▶ **Task prompt**
Find every line of the listing below where "This" appears, and copy it.

▶ **Extracted information**

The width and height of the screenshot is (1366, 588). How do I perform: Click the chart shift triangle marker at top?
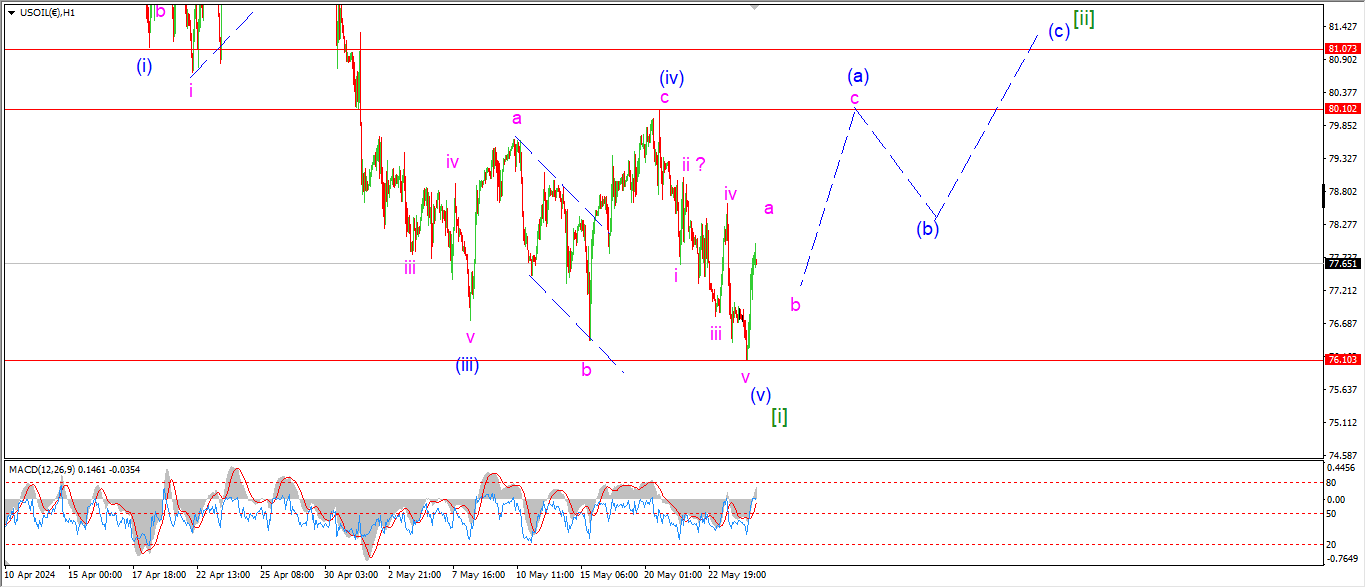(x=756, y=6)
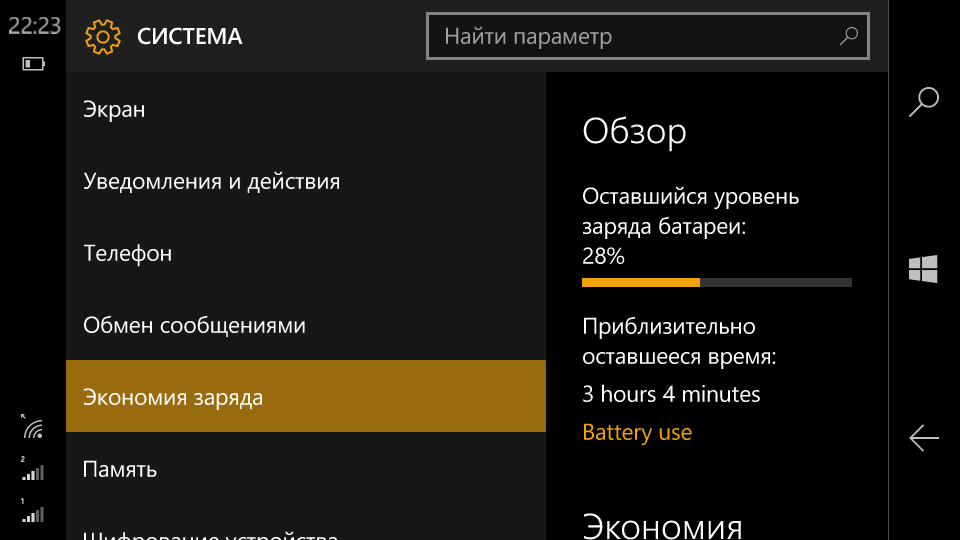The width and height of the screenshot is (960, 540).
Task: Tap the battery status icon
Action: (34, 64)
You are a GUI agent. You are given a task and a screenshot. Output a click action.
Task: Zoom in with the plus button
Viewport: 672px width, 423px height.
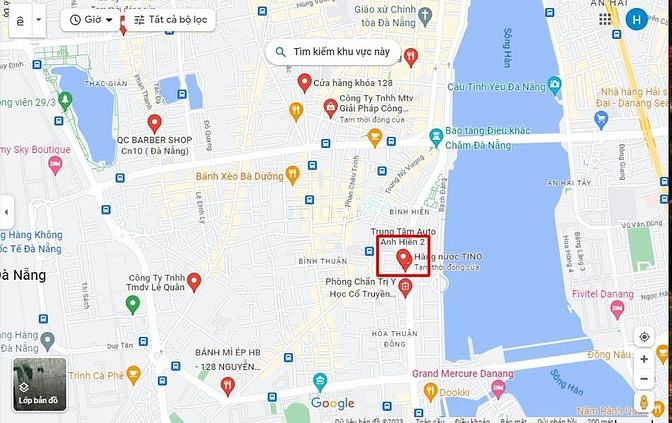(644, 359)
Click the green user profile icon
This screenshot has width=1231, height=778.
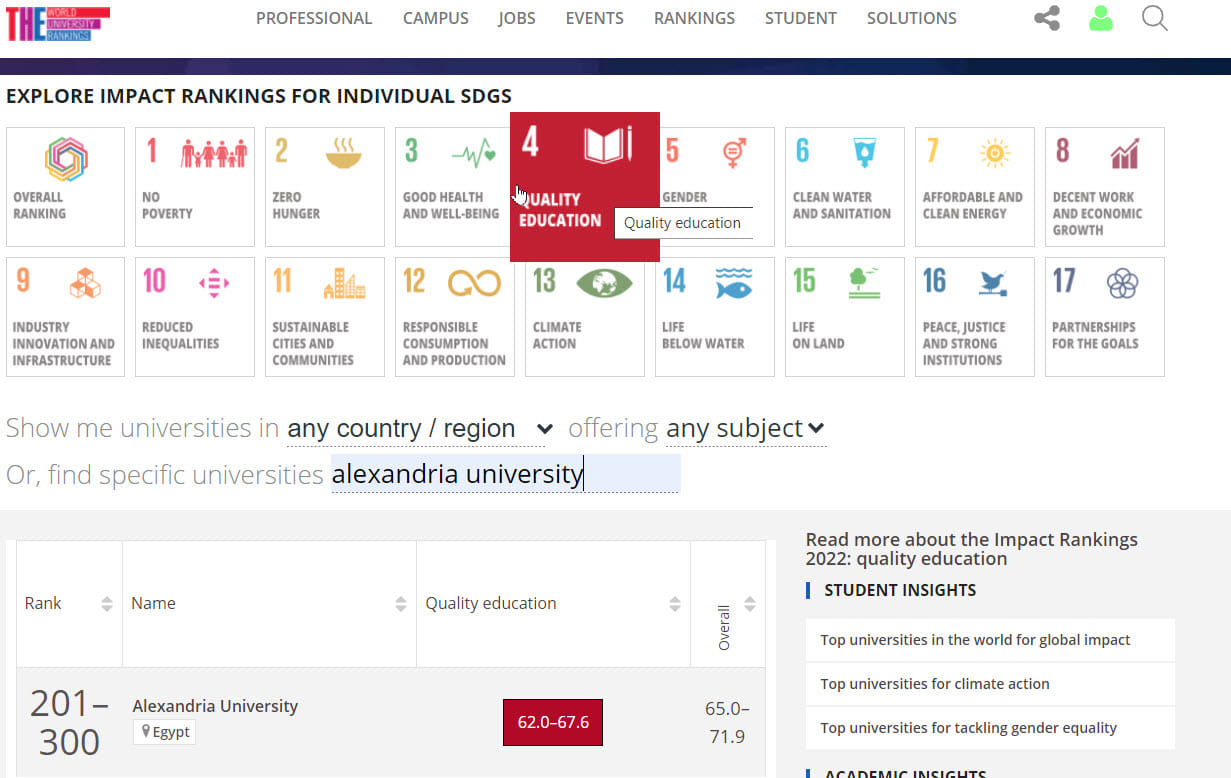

...

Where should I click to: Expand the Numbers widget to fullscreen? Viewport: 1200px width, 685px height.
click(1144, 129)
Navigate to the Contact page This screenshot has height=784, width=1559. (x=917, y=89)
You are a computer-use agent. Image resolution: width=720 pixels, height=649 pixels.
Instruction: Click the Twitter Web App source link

▶ **Solution to the exercise**
This screenshot has width=1231, height=778.
Navigate to the Contact page This screenshot has height=784, width=1559. (x=917, y=89)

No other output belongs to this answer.